Por Alicia Riberi
Me despierto, abro la ventana y puedo ver la luz del día, las plantas, ver como mi perro se estira bajo los tibios rayos de sol y es cuando pienso… qué afortunada soy y empiezo a contar lo que tengo, una hermosa familia, sanos, una madre de 87 años que puede aún mirarme con una sonrisa y decirme “consciente” buen día hija, amigos, casa, sencilla, cómoda, casa al fin, un auto que no es nuevo, pero me transporta y me ayuda a transportar a gente que lo necesita y como si esto fuera poco tengo un trabajo que me despierta pasión. Es muy difícil llegar a mis años sintiendo cada vez más placer por trabajar y esa es en gran parte la razón por lo que siento que debo agradecer a cada segundo de mi vida. Descubrir el valor de tener un trabajo y disfrutarlo no es común, o al menos no es común que la personas trabajen sin quejarse o protestando, o esperando un feriado para no tener que ir y esto no es una crítica, es un llamado a que nos miremos por dentro y empecemos a valorar todo lo que tenemos, más allá de que obviamente tendremos sueños por cumplir, pero a veces es que nos esperan otros que no alcanzamos a descubrir. Trabajar es estar vivo, es poder pensar, es poder hacer, es poder programar, es conocer gente, es relacionarnos de distintas maneras, es darme cuenta que la salud me responde, es reír, es llorar, es enojarme y es alegrarme.
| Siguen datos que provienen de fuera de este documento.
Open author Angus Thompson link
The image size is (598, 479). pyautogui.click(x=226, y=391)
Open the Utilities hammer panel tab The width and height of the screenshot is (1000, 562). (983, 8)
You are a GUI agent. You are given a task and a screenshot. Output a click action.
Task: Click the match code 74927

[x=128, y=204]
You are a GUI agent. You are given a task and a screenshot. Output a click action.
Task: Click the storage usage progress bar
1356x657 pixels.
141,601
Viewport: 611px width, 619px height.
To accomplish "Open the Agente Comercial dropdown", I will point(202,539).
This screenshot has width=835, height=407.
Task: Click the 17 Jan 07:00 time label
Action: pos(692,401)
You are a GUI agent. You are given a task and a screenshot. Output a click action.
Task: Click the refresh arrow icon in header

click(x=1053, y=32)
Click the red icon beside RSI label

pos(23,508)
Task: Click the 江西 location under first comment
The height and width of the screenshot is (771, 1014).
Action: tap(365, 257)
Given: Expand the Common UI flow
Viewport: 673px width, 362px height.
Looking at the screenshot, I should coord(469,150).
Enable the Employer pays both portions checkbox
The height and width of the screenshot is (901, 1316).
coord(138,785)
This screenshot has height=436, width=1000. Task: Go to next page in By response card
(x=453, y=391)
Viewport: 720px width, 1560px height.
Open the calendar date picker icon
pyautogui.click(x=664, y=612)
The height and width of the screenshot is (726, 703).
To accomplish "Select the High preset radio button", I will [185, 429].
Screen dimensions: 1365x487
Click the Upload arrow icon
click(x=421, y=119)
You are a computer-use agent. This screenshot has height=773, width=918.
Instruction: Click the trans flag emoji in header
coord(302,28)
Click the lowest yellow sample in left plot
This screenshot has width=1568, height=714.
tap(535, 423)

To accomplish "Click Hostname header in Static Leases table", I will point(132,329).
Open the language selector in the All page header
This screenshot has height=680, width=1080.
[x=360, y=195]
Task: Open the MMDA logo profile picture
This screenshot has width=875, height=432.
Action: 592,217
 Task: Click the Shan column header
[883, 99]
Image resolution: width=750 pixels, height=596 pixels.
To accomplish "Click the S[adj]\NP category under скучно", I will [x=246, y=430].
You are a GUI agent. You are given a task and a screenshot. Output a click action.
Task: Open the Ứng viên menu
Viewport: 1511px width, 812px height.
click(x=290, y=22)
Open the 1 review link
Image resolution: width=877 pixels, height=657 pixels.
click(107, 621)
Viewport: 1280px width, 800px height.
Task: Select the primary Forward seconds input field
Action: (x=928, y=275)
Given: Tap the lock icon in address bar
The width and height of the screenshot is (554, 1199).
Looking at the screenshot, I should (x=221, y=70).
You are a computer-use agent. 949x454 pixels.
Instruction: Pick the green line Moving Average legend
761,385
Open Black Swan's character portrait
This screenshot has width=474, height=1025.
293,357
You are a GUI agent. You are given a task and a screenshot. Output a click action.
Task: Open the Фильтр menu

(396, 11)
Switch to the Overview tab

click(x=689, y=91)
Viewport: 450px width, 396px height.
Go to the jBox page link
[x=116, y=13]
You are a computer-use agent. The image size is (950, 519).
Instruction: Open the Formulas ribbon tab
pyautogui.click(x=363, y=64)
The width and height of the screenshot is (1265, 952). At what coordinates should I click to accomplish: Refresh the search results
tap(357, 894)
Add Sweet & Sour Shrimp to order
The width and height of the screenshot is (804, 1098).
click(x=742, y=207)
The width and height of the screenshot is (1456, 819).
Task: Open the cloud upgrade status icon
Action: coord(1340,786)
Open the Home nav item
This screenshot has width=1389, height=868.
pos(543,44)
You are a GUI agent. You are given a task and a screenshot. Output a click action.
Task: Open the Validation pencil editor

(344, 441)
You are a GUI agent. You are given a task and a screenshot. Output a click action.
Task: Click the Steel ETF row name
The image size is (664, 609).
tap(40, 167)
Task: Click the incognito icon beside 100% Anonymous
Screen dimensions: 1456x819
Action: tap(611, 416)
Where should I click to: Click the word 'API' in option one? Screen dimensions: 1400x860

El 1 de mayo es un homenaje a aquellos que ya no están y que han ayudado a forjar la patria, cada uno desde su lugar, no importa el cargo, todos y cada uno han sembrado algo, que es muy valioso no sólo a los ojos del mundo sino a los ojos de Dios. También se agasaja a quienes tienen un trabajo y pueden construir algo para ellos, para su familia, para su patria y quiero decirles que no es más valioso el que gobierna que el que barre las calles, el médico que la enfermera, un director que un maestro, un ingeniero que un tornero, un arquitecto que un albañil, un potentado que un jornalero… todos… todos somos importantes y nadie puede considerarse más.
Si pensamos serenamente, sentados en el patio, mirando el cielo, podremos advertir que una voz silenciosa nos dice… bravo, qué bien lo haces, seguí adelante y ese es el motor que nos impulsa a levantarnos todos los días y a sentirnos parte de la historia de una comunidad.
A los gobernantes no los ataco, los insto a dejar de lado intereses ajenos a la gente y a diagramar proyectos que incluyan a todos y reduzcan al mínimo las personas que, por sentirse excluidas, se vuelcan a una adicción que termina con sus vidas y la de mucha gente inocente.
No es difícil, sólo nos convoca a pensar, a relegar intereses personales, porque aunque parezca mentira, si llegamos a la vejez siempre, en todos los casos la vida pasa factura y debe ser triste descubrir en el último instante que hice daño y no pude repararlo… realmente deseo que eso no le pase a nadie.
Hoy al mediodía ojalá todos levantemos la copa agradeciendo el trabajo y pidiendo con el corazón por el que no lo tiene y por todos los que tienen el poder para cambiar esta pobre historia de “solo subsidios” que divide a la humanidad en dos bandos, ricos y pobres y eso crea odios, broncas que desencadenan violencia incontenida.
No es broma: el trabajo genuino dignifica y permite a la persona realizarse y crecer.
Feliz día a todos los que tienen trabajo y una plegaria sentida por los que no lo tienen, para que pronto lo encuentren!!! Trabajando construimos!!!